Final parent ≈ [0,0,0,3,3,5]

Typical Use Cases

• Connectivity in graph: Check if two nodes are connected.
• Count connected components in graph.
• Cycle detection.
• Grouping / merging items.

Optimizations

1. Path compression: In find(x), we flatten the tree by making all nodes point directly to the root. This reduces the tree height and speeds up future queries.

讓 find(x) 操作中，把所有節點都直接連到 root，縮短未來查找時間。

// Root of each set:
a
  \
   b // parent[b] = a
    \
     c // parent[c] = b
      \
       d // parent[d] = c

// After path compression: We change the parent of each node to `a`
        a
    /  /  \
   b  c    d // parent[b] == parent[c] == parent[d] == a

2. Union by rank: In union(x, y), we always attach the smaller tree to the root of the larger tree. This keeps the tree balanced and speeds up future queries.

總是把較小（或較淺）集合接到較大（或較深）集合下，避免退化成鏈狀。

Implementation

• For hash table implementation, please refer to 721. Accounts Merge.
• To find any information of a node (such as the tree size), please use find(x) to get the root of the set, then get the information from the root node, NOT x itself!!

class UnionFind(n: Int) {
    // MakeSet(x)
    // We can use hash table if node count is not 0 ~ n - 1
    private val parent = IntArray(n) { it }
    // Used as rank, each set has 1 node initially.
    private val size = IntArray(n) { 1 } 
    // Counting the number of connected components, we decrease when union two sets successfully.
    private var componentCount = n

    // FindSet(x)
    // Path compression
    // This function will completely flattens the entire tree.
    fun find(x: Int): Int {
        if (x != parent[x]) {
            parent[x] = find(parent[x]) // Path compression
        }
        return parent[x]
    }

    // Iterative FindSet(x)
    // This function shortens the path about half way. (see below)
    fun find(x: Int): Int {
        var v = x
        while (v != parent[v]) {
            parent[v] = parent[parent[v]] // Update v.parent to grandparent
            v = parent[v]                 // Climb to grandparent
        }
        return v
    }

    // Union(x, y)
    fun union(x: Int, y: Int): Boolean {
        // Please note that it's not get the parent directly `parent[x]`, we need to use `find(x)` to get the root of the set.
        val parentX = find(x)
        val parentY = find(y)

        // Already in the same family tree
        if (parentX == parentY) return false

        // Union by rank (size)
        // Attach the smaller tree under the larger tree
        // Link(x, y)
        if (size[parentX] < size[parentY]) { // If y is larger
            // Attach x to y
            parent[parentX] = parentY
            size[parentY] += size[parentX]
        } else { // x >= y, attach y to x
            parent[parentY] = parentX
            size[parentX] += size[parentY]
        }
        // Decrease the connected component count when union two sets successfully.
        componentCount--
        return true
    }

    // Some useful functions
    fun getComponentCount() = componentCount
    fun getSize(x: Int) = size[find(x)] // Not `size[x]` directly.
    fun isConnected(x: Int, y: Int) = find(x) == find(y)
}

Complexity

• Time Complexity: O(α(n)) for find(x) and union(x, y), where α(n) is the inverse Ackermann function.
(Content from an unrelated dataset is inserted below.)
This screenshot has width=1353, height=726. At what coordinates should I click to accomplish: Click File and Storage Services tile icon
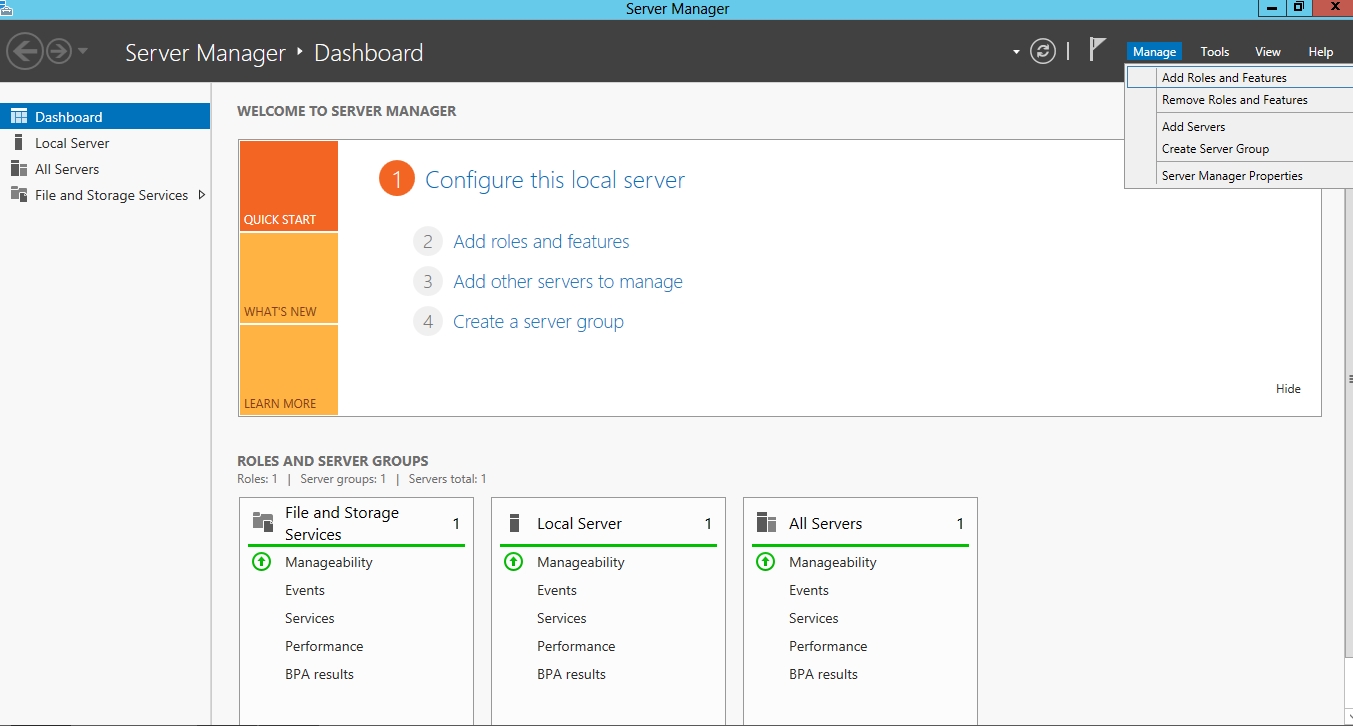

It's near O(1) time.
• Space Complexity: O(n) for the parent and rank arrays.

How iterative find(x) works?

Let's trace find(3):

parernt = [0, 0, 1, 2]
Tree structure:
           0 (root)
          /      
         1
        /
       2
      /
     3

Step 1: v = 3
    - parent[3] = 2 ≠ 3, so continue
    - parent[3] = parent[parent[3]] = parent[2] = 1 // path compression
    - v = parent[3] = 1

parent = [0, 0, 1, 1]
           0 (root)
          /      
         1 (v)
        / \
       2   3
    
Step 2: v = 1  
    - parent[1] = 0 ≠ 1, so continue
    - parent[1] = parent[parent[1]] = parent[0] = 0 (path compression)
    - v = parent[1] = 0

parent = [0, 0, 1, 1]
           0 (root) (v)
          /      
         1
        / \
       2   3

Step 3: v = 0
    - parent[0] = 0 = 0, so break
    - Return 0